Instructions for the task ▸ Reproduce the data below word for word, starting at the line containing "Describe the element at coordinates (261, 46)" and ending at the line containing "topology-text: Topology: circular; Length: 7,074,893 bp… is", with both of those lines included.

Raw data ▸
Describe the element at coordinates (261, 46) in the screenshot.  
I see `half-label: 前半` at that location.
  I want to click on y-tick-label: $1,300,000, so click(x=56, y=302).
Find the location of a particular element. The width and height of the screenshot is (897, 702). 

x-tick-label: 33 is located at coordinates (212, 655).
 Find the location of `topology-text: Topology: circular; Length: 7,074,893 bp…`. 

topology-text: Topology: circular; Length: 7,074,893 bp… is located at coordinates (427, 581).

--

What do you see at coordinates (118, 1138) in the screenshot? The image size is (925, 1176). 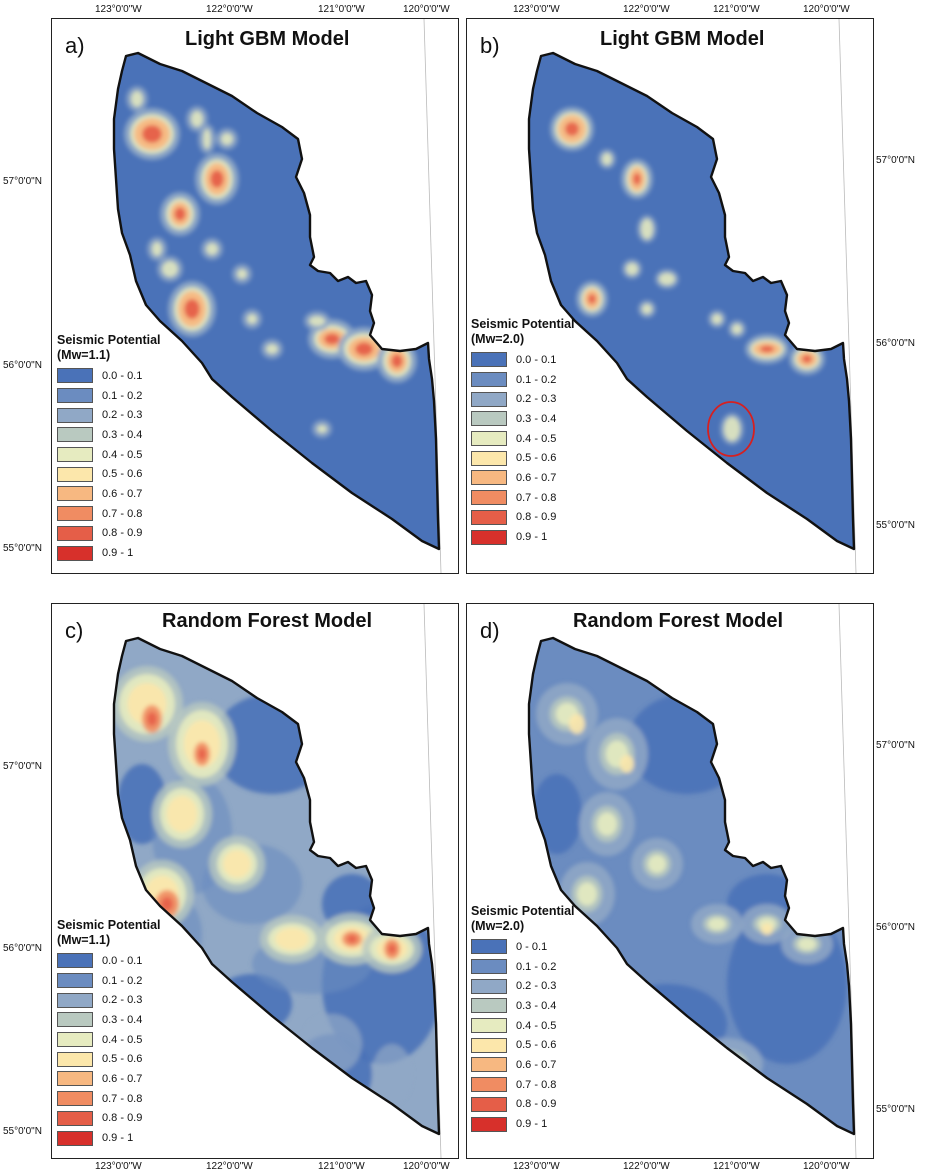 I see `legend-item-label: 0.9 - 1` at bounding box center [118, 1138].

==

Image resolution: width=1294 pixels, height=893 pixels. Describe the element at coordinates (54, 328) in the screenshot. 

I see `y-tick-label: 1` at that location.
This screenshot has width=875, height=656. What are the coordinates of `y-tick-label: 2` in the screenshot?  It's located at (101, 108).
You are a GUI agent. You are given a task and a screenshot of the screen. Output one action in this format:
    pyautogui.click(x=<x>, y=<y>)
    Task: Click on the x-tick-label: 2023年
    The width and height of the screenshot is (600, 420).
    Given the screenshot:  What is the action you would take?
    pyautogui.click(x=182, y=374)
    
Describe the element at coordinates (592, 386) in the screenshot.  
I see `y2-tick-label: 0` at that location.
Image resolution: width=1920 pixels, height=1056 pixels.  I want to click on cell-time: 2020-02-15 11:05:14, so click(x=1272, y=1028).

Reply to the exercise ▸
Describe the element at coordinates (261, 46) in the screenshot.  
I see `half-label: 前半` at that location.
  I want to click on y-tick-label: $1,300,000, so click(x=56, y=302).
Find the location of a particular element. The width and height of the screenshot is (897, 702). 

x-tick-label: 33 is located at coordinates (212, 655).
 Find the location of `topology-text: Topology: circular; Length: 7,074,893 bp…`. 

topology-text: Topology: circular; Length: 7,074,893 bp… is located at coordinates (427, 581).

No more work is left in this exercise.